In the early 2000s, Cape Town began creating an “urban edge” around the periphery of the city in an attempt to combat its proliferating sprawl. The edge essentially demarcates at what physical point the city will stop providing the services and infrastructure necessary for continued outward urban growth. It’s been a useful backstop to some degree, but as urban planning tools often are, the edge has been made porous by politicians catering to the short-term interests of voters and developers.
Earlier this month, Future Cape Town, which describes itself as a “think-tank for the future of cities,” tackled this problem at a summit on urban sprawl. The discussion paper from that summit, published today, is eye-opening. Far from a compact, cozy metropolis nestled between a mountain and a coast — a San Francisco for sub-Saharan Africa — Cape Town is actually the second-least dense city of 15 major African cities, according to the African Green Cities index, with 1,500 people per square kilometer, compared to the average of 4,600. Its population ballooned by nearly a million people in the past decade, and its developed area increased by 40 percent between 1985 and 2005.

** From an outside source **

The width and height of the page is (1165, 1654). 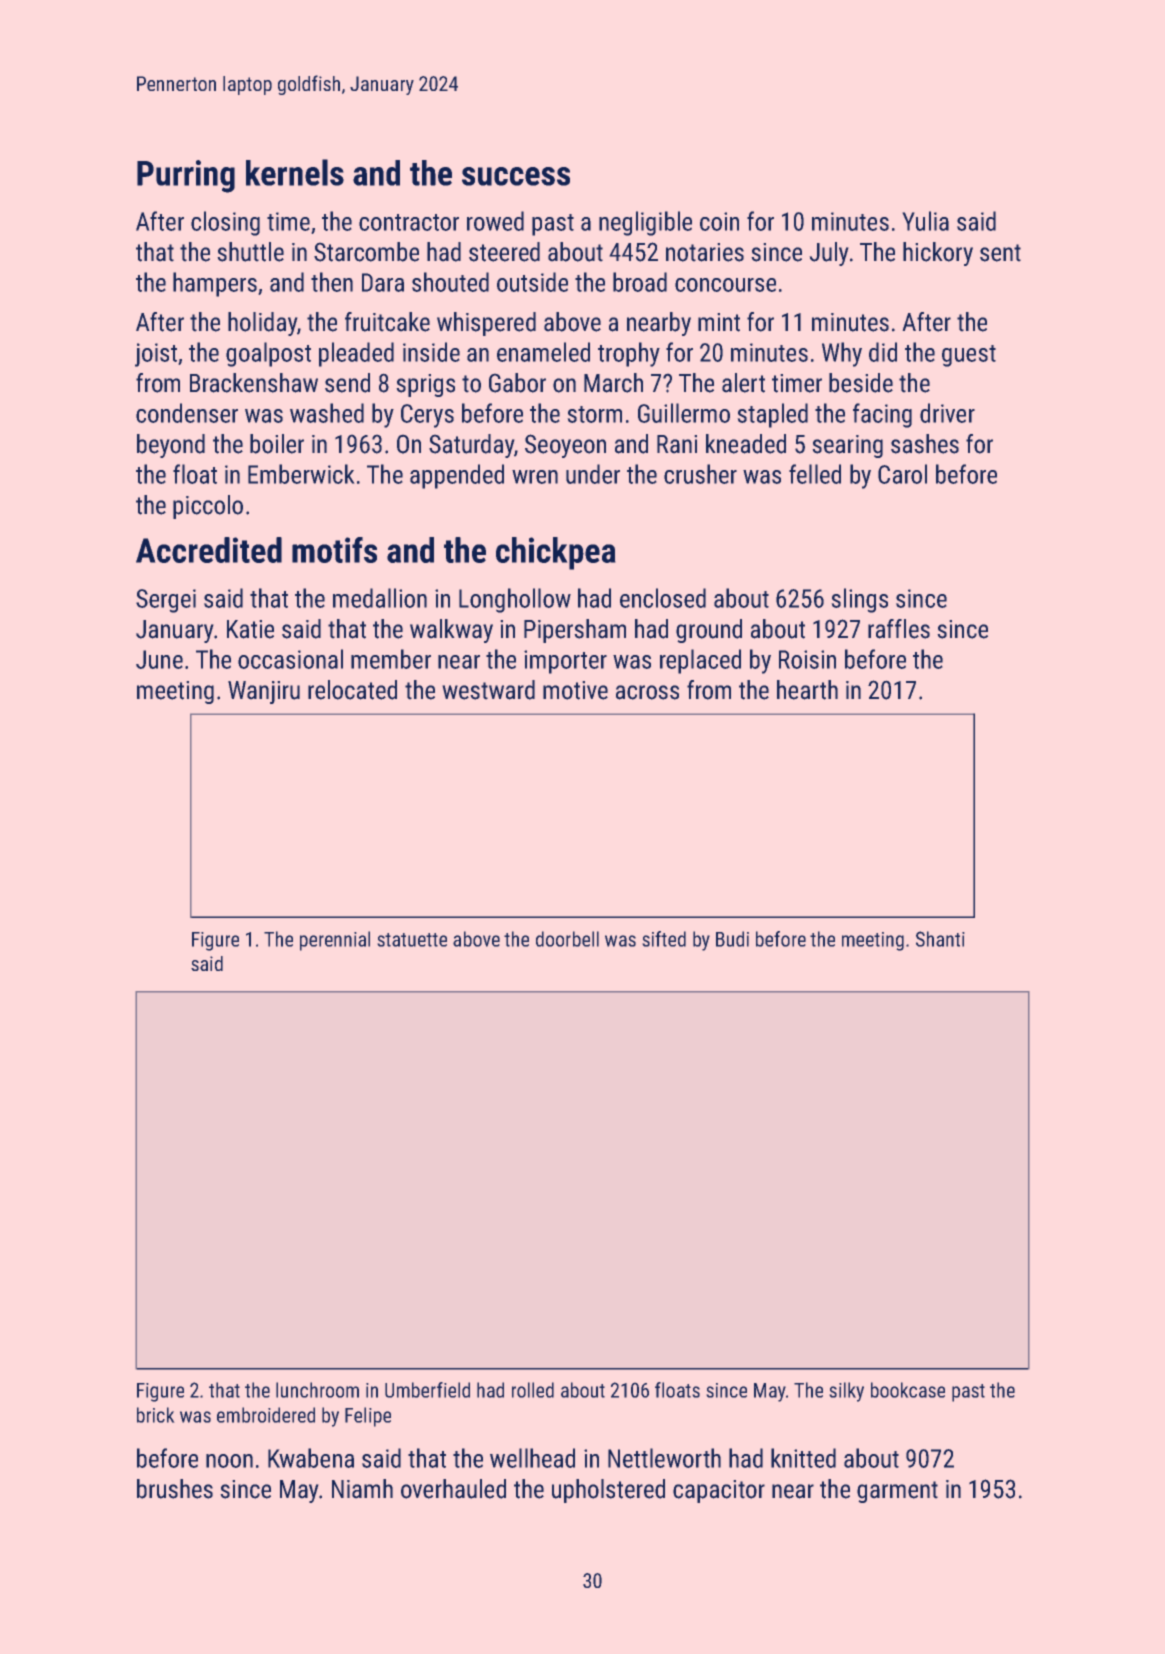 What do you see at coordinates (664, 939) in the page?
I see `sifted` at bounding box center [664, 939].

What makes Cape Town a unique example of factors that encourage urban sprawl is the Apartheid policies that created these patterns in the first place. For instance, the Natives Act of 1923, which declared the country’s urban areas officially “white,” and the 1950 Group Areas Act, which prevented blacks from owning land in “white” areas. “Apartheid legislation was intent on regulating the movement and settlement of non-white people in urban areas and resulted in people being pushed to the outskirts of urban areas,” according to the discussion paper. “The impact could be considered a form of accelerated, planned urban sprawl.” Today, Cape Town is having trouble undoing the land-use consequences of those long-ago decisions.
This is partly because, as a rising city in the continent’s economic powerhouse, Cape Town is caught between two competing interests: Undoing its Apartheid legacy, and courting developers who want to build there – or somewhere near there. The most glaring example of developers winning this battle is Wescape, a 7,660-acre planned community for 800,000 residents proposed to be built 15 miles from Cape Town proper. This is beyond the urban edge, despite the fact that a study conducted by the city itself revealed there is enough land within the perimeter of the edge to accommodate growth until 2021. “Developments [like Wescape] are often pursued as a matter of political expediency rather than as a result of sensible planning,” says Rashiq Fataar, director of Future Cape Town.
This type of planned urban sprawl is reminiscent of how land use policies were used to segregate races during Apartheid, and indeed, could inadvertently create echoes of that type of segregation once again. Vanessa Watson, a professor of architecture at the University of Cape Town, has pointed out that Wescape’s plan to subsidize 25 percent of its housing helps cement the idea that the city center is for the well-off. By sending the poor to suburban enclaves, you isolate them “from informal work opportunities, higher order public services and people’s social networks – all critically part of the survival strategies of the poor. If these poor households had a choice it is extremely unlikely that they would choose to move to Wescape. If Wescape is approved – choice is removed – this is where much of the subsidy housing will go over the next couple of decades.” If that turns out to be the case, it’s not hard to guess who will occupy that far-flung subsidy housing — South Africa is a country where the poor population is still disproportionately black.
Though the Future Cape Town summit didn’t tackle racial issues head-on for the most part, it did identify several potential solutions to the problem of the porous urban edge, like providing developers with incentives to build within that edge, freeing up unused city land and improving zoning codes to encourage density. It also endorsed the creation of a Super-Urban Development Agency that would “oversee and coordinate development in the city, across departments, political parties and tiers of government.” But more broadly, the summit stressed the need for Cape Town to have a clearer sense that density and infill development are good for the city, both socially and economically, for all stakeholders involved.
“The shift in the urban edge, whether or not Wescape is eventually approved… sets a precedent for other similar applications, and the opportunity cost of this also needs to be considered,” Fataar says. “It says to developers that planning is not taken seriously, and the development edge is permeable, along with the rest of our policies. This lack of clarity, in a city already lacking a clear vision for development… will affect the economy negatively.”